The United States Food and Drug Administration (FDA) issued a massive request last month when it requested that the manufacturers of propoxyphene, known as PXP, a pain reliever, to stop selling drugs that contain PXP. PXP was introduced in 1957 under the trade name of Darvon. Derivatives of Darvon, including Darvon Compound and Darvocet, quickly followed and added other analgesics to the parent drug. When the product recall occurred, an estimated 10 million Americans took drugs containing PXP. Alone, PXP was not very effective in pain-relief and seemed to have an addictive risk.

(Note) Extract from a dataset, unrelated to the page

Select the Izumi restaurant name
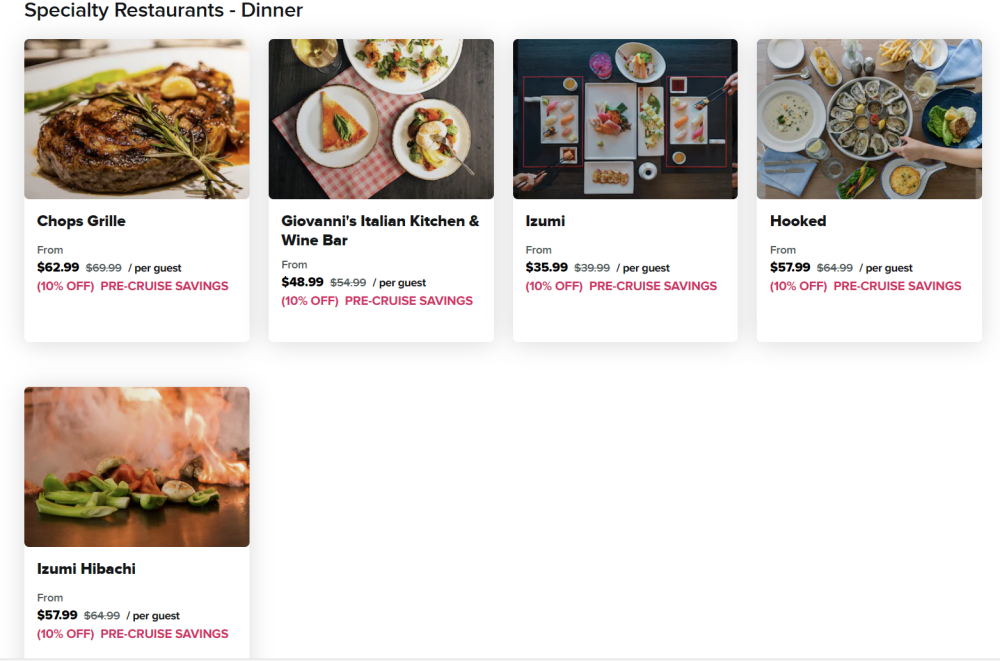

The Darvocet product recall came after reports that PXP could cause dangerous disturbances in heart rhythm. Individuals critical of PXP have argued for over 20 years that the recalled drug was unsafe for many reasons. The FDA vote was 14-12, reflecting the controversy surrounding the issue. The United Kingdom and the European Union had already banned PXP sales several years prior to the recall. PXP is not the only recently recalled drug with suspected cardiac side effects. In September 2004, Vioxx was recalled based upon heart problems that appeared after 18 or more months of use of the drug. This product recall was despite a spirited defense by its manufacture that the drug was safe. And since that, the FDA has issued new warnings of cardiac risks associated with diabetes drug Avandia. Again, the panel reviewing the dangers of Avandia was deeply divided over whether to withdraw or restrict use of the agent.
While the FDA conducts extensive review of all laboratory and clinical studies to assess the safety of new drugs, the agency depends on the integrity of scientists who conducted the original studies. The FDA unfortunately does not have the capacity to test new drugs independently. The agency must consider other options to review drugs and avoid subsequent product recalls.